2019年09月22日

憲法改正と第9条と自衛隊について思う 

 第四次安倍内閣は本腰を入れて「憲法改正」に取り組むとのことですが,そもそも時代に即したものに憲法を改正するのは至極当然でそのこと自体は問題はないはずです。

 しかし世論調査で過半数の人が反対するのは「平和憲法と言われる第9条の改正」を危惧するからで、国民の多くは敗戦後連合軍の統治下で制定されたとは言え現憲法(第9条の「戦力不保持と戦争放棄」」)があったからこそ戦後74年の間戦争を起こすことも巻き込まれることも無かったとの思いがあるだと思います。

 確かに世界の情勢は戦後大きく変化して、昨今では経済的な不況や自然災害の増加での避難民の移動(移民)によりEU諸国では国内秩序が壊れ不安定が生じており、又低開発国では対立が増え至る所で紛争が多発して世界全体に世界的戦争も危惧されるような状況に陥りつつあります。

 このような世界状況にあって「第9条の戦争放棄を掲げた平和憲法」を守る護憲を主張するだけでは国際的な要請に答えられないことから、安倍首相が主張する戦後レジーム(憲法を頂点とした日本の基本的枠組み)を変更し「武力の行使と海外派兵」可能な憲法に改正して国際貢献しようするのも解らないことではありません。

 しかし現在の戦争は近代最終兵器(核・生物・化学)とAI掲載の無人ロボット兵器による過去の戦争と全く異なり「起これば勝者も敗者も無くすべてが終わる」時代に入っており「戦争は起こせない」し未来を開くには「戦争を起こさないようにする」しか道がないことから安倍政権の「武力の行使と海外派兵」を可能にする「憲法改正」はまさに崩壊に繋がる時代逆行としか言いようがないと思っています。

 勿論、各地で生じている紛争の解決のための国際貢献や、近隣諸国(中国や北朝鮮・韓国)からの先制攻撃などは考えられないものの偶発的な衝突はあり得ることから「専守防衛」に限定した上での有効な防衛戦力の保持は必要だと思います。

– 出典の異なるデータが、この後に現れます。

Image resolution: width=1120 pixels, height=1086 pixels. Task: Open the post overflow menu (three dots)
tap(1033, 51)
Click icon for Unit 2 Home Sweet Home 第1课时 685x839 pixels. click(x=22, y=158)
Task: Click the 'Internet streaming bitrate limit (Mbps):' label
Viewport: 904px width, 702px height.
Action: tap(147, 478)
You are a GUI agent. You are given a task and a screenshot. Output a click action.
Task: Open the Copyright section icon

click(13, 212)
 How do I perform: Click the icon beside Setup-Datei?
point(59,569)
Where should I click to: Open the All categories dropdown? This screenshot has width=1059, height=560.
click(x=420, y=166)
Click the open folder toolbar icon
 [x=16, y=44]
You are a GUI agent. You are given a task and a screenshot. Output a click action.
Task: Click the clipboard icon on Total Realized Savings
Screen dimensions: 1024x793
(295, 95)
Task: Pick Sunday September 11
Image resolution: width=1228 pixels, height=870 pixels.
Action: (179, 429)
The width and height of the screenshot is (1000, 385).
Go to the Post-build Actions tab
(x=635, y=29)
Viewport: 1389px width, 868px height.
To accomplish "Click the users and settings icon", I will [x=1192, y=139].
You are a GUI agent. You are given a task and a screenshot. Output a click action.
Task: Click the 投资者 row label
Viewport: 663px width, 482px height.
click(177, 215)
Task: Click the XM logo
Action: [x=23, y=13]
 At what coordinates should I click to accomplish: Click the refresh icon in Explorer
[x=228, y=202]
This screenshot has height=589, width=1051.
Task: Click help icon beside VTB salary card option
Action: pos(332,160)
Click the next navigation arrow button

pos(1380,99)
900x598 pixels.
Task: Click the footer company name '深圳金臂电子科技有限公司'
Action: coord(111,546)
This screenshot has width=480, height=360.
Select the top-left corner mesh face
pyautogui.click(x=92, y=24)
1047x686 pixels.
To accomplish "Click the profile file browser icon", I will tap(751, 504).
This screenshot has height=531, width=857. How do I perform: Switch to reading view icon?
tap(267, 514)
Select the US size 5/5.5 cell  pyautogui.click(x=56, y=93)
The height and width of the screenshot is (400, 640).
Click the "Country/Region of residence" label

 ただ安倍一強政権の下では十分な説明をしないで強行採決した「安保法制」や「閣議での集団的自衛権の容認」「特別秘密保護法」「共謀法」などやメディアを利用しながら近隣諸国からの危機を煽り国民を洗脳的に誘導するようなあり方を見ると「安倍政権の下での憲法改正」は「専守防衛」を超える武力保持と海外派兵の意図が推し量られることから許してはいけないと強く思っています。

 そして安部首相は「第9条に自衛隊の存在の明記」を主張していますが、自衛隊の災害時での救護や復旧行動には国民は高い評価をしているものの憲法の改正まで求めているとは思えません。

 また国際貢献に応じるために「戦力を持つ自衛隊」が必要であるとしても「有志連合」での派遣要請は問題外で許されるものではありませんが「国連」の決議と指揮下での限定した「自衛隊派遣」についてはそれこそ「憲法の解釈改憲」で国民に十分説明をし国民の納得を得た上で進めることは現実的なあり方だろうと思います。

 このような時代的な変化による国際的な要請には現実的な対応は必要になるものの「戦力不保持と戦争放棄を掲げる平和憲法」は戦勝国の連合軍の下に創られた憲法であるからこそ世界の理想であり目標となる条項であると言えますから「押しつけ憲法」ではなく逆に日本が率先して守る使命があるように思っています。